There is a guy that works in my office building that I run into often. He always smiles at me and says hi and a few times I thought I saw him giving me “the look”. We chatted for a bit at the coffee counter once and he wasn’t wearing a ring or anything… I was just wondering with all these new dating rules, is it cool now if I just go ahead and ask him out- maybe even just coffee or something?
Signed Smitten in Sagebrush
Ha ha. No seriously now, you have a good question. I personally don’t feel that a girl should ask a guy out. There are ways to have conversation, flirt, let him know your interested- but asking for the date is his job. OK, OK go ahead and preach to me about the modern woman. Done? Now let me tell you some truths:
A man that is interested will ask you out. It may take every ounce of courage that he has, but if a guy is truly interested he will find a way to talk to you, to make contact, or to see you. Especially if you have shown him in a subtle way that you are interested as well.
If you allow a man to know that you are interested and he is not asking you out- there is a reason for that. Maybe he is in a relationship, gay, or for no other reason than you are simply “Not what good looks like to him”.

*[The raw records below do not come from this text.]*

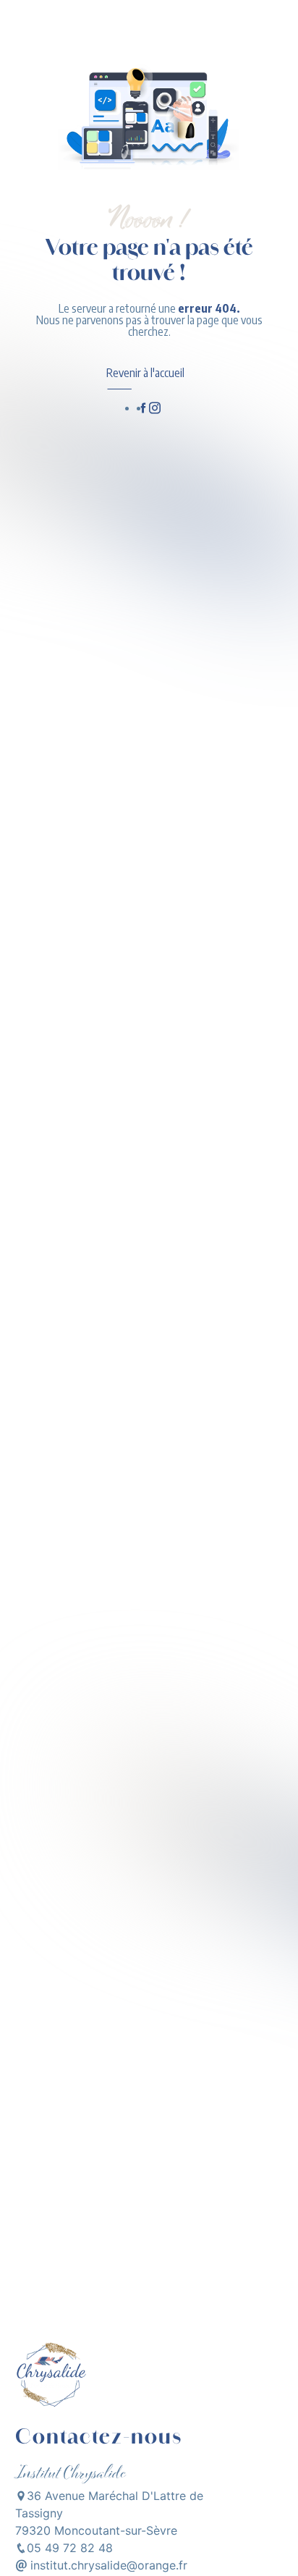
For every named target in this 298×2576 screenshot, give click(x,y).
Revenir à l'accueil (145, 373)
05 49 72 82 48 (70, 2548)
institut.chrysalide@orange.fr (107, 2565)
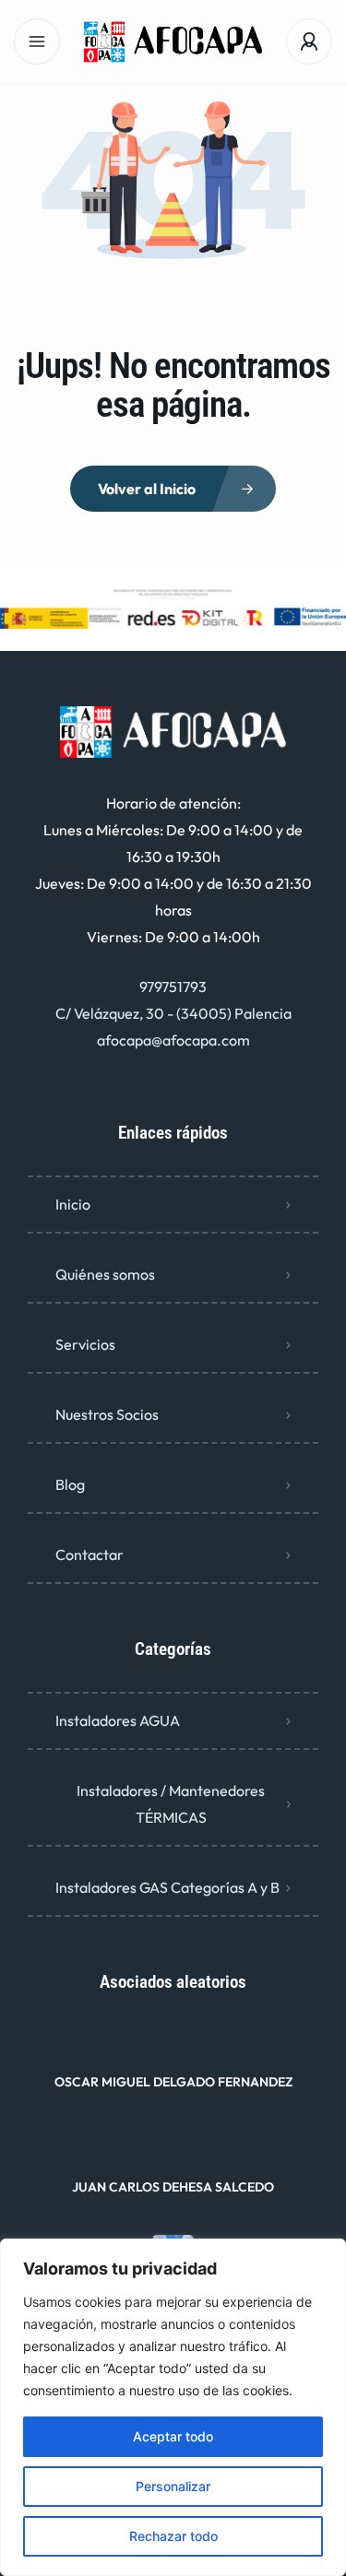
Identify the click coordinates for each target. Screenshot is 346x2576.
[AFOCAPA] (173, 42)
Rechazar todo (173, 2536)
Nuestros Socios (107, 1414)
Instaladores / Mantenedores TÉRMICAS (171, 1803)
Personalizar (173, 2486)
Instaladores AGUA (117, 1720)
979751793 (173, 986)
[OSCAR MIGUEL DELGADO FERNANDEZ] (173, 2045)
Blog (70, 1484)
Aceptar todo (173, 2436)
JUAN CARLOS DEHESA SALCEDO (173, 2186)
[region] (173, 2407)
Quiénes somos (105, 1274)
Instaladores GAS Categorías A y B (167, 1887)
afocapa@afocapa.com (173, 1040)
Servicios (85, 1344)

But Diva! What if he is just shy? Nope. I am not buyin’ it.
So what to do?
Smile back when you see him. Make eye contact. When an opportunity presents itself, like running into each other at the counter- start a conversation. About anything- music, movies, sports- whatever. If he is interested he will see the opportunity and talk back! If you are at the coffee counter talking, you can always invite him to sit with you, a simple “You’re welcome to join me” may open the door for a friendly chat. But that is where it ends, you can only go so far. It’s up to him to close and if he isn’t, know that there is a reason for that, and move along. Keep smiling and a guy that really likes you will notice!
As usual, this is just one Diva’s opinion. I always welcome yours!